Car je me souviens, maintenant.
Chaque jour, chaque heure, le souvenir se fait plus net. Dans ce virage, rue
d’Holešovice, j’ai l’impression que j’attends depuis toujours.
199
Je passe quelques jours de
vacances dans une belle maison, à Toulon, et j’écris un peu. Cette maison n’est
pas une maison ordinaire. C’est l’ancienne demeure d’un imprimeur alsacien qui
a côtoyé Eluard et Elsa Triolet (et Claudel aussi) dans le cadre de ses
activités professionnelles. Pendant la guerre, il était à Lyon, où il imprimait
des faux papiers pour les Juifs et où il stockait le fonds des éditions de
Minuit. Au même moment, son terrain de Toulon était occupé par des campements
de l’armée allemande mais personne, semble-t-il, n’a habité la maison qui est
restée en l’état. Les meubles et les livres n’ont pas bougé, et ils sont encore
là.
Sa petite-nièce, qui connaît
l’intérêt que je porte à la période, me montre un mince ouvrage qu’elle sort de
la bibliothèque familiale.
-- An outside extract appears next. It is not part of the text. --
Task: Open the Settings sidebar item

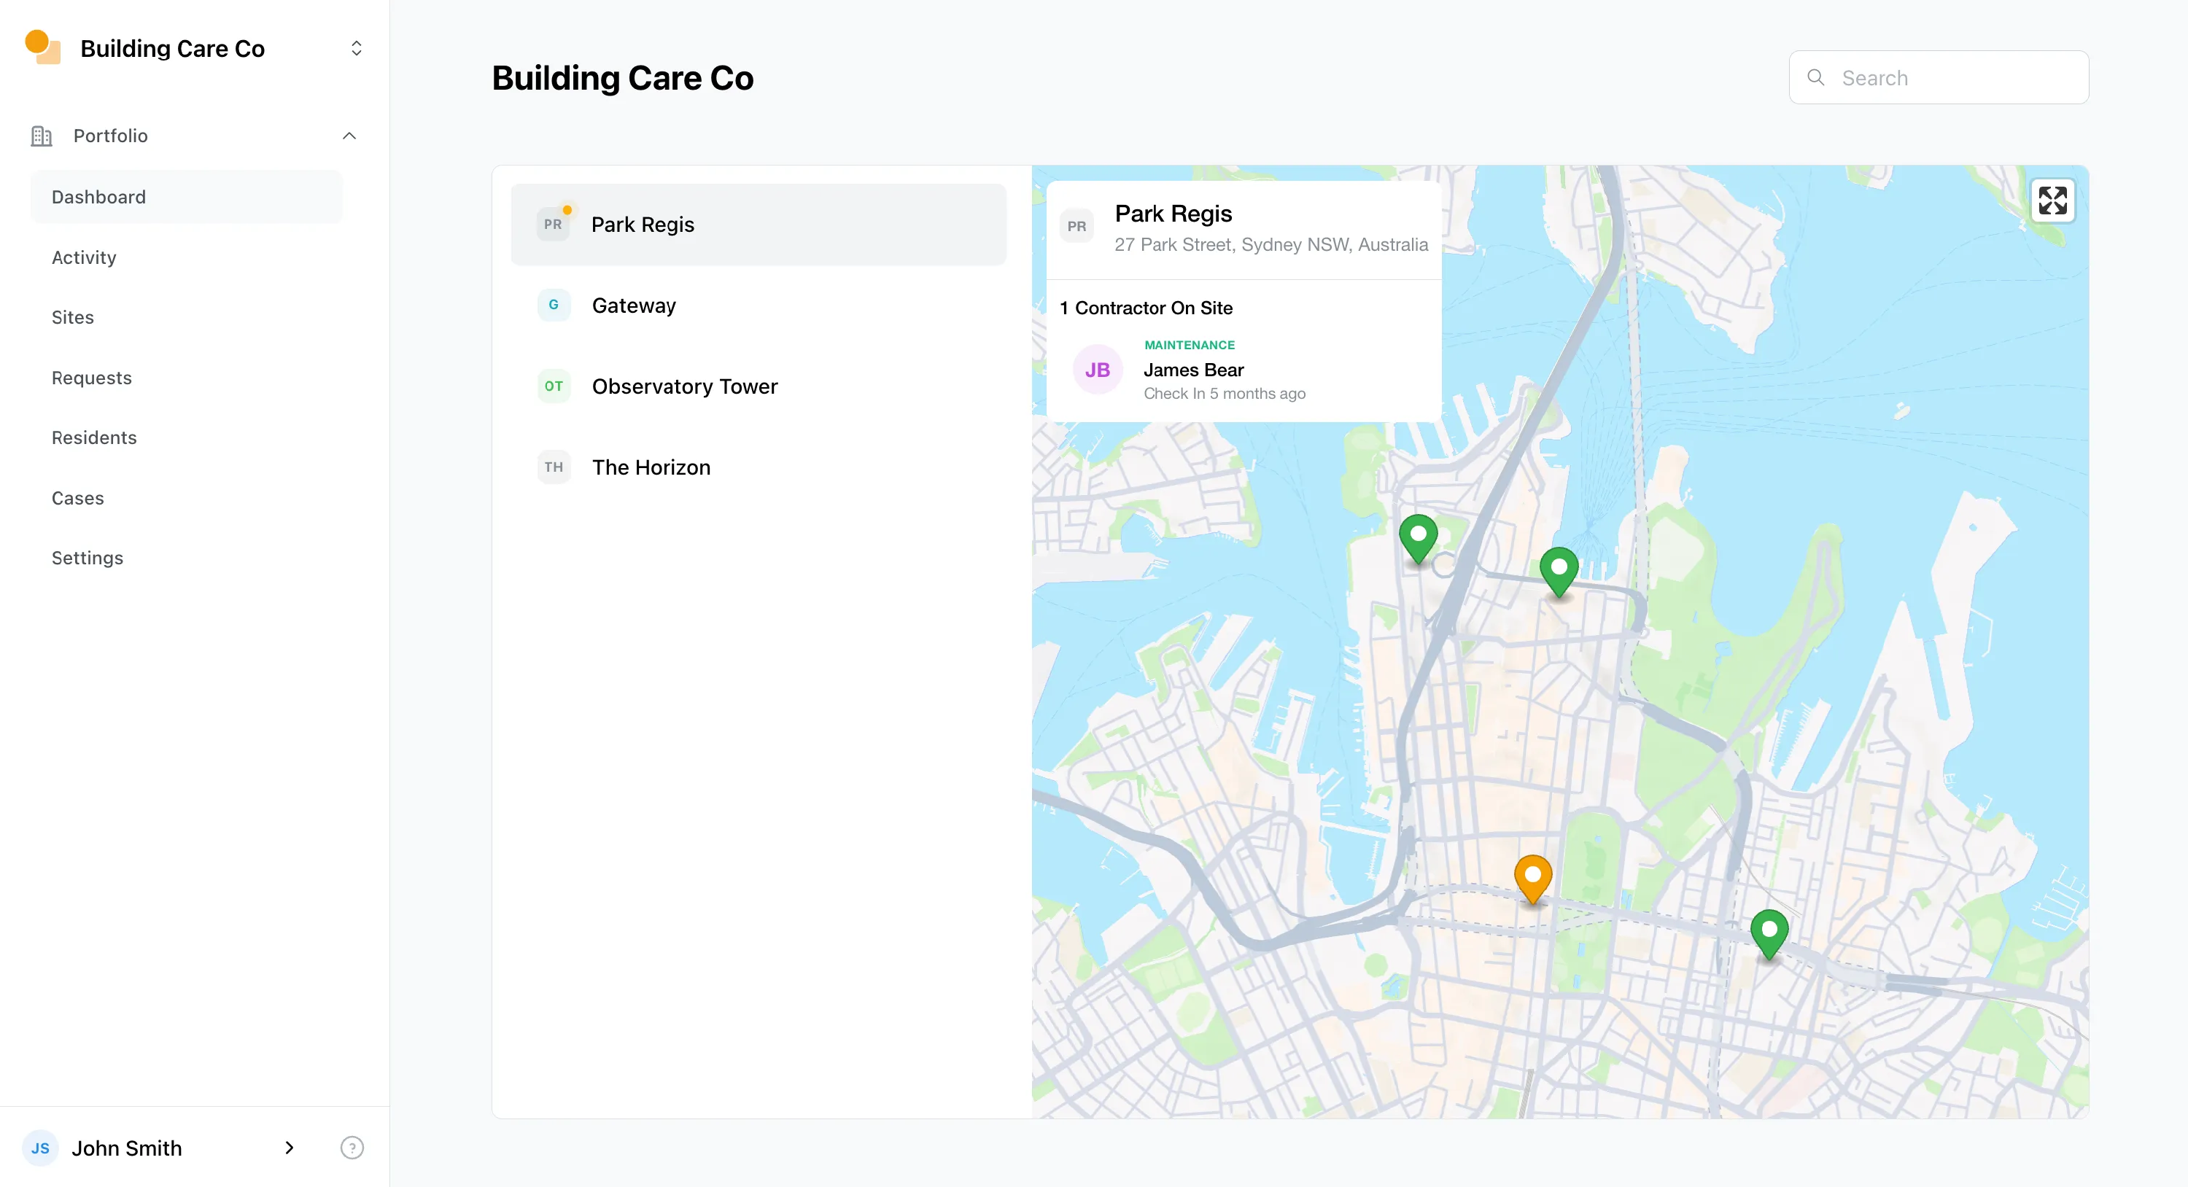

C’est l’édition originale du Silence de la mer ,
de Vercors, publié le 25 juillet 1943, « jour de la chute du tyran de
Rome », comme il est mentionné en fin de volume, et dédicacé par l’auteur
au grand-oncle :
A
Madame et à Pierre Braun, avec les sentiments qui relient ceux que
Le Silence
de la Mer
a
submergés aux jours sombres, et en hommage sincère de
Vercors.
Je suis en vacances et je tiens
un peu d’Histoire entre mes doigts, c’est une sensation très douce et très
agréable.
200
Des rumeurs alarmantes courent
sur Heydrich. Il quitterait Prague. Définitivement. Demain, il doit prendre
l’avion pour Berlin. On ne sait pas s’il reviendra. Ce serait évidemment un
soulagement pour la population tchèque. Mais cela signerait aussi le fiasco
d’Anthropoïde. Ces nouvelles sont alarmantes pour les parachutistes, et aussi,
bien qu’ils ne se doutent de rien, pour… les Français. Il se murmure en effet
chez les historiens que peut-être Heydrich, considérant avoir rempli sa mission
de mise au pas du Protectorat, lorgne vers, nous dirions aujourd’hui, « un
nouveau défi ». Après avoir sévi en Bohême-Moravie avec l’incroyable
brutalité qu’on a vue, Heydrich s’occuperait de la France.
Il doit se rendre à Berlin pour
discuter avec Hitler des modalités. La France s’agite, Pétain et Laval sont des
larves, si Heydrich peut s’occuper de la Résistance française comme il s’est
occupé de la Résistance tchèque, ce sera parfait.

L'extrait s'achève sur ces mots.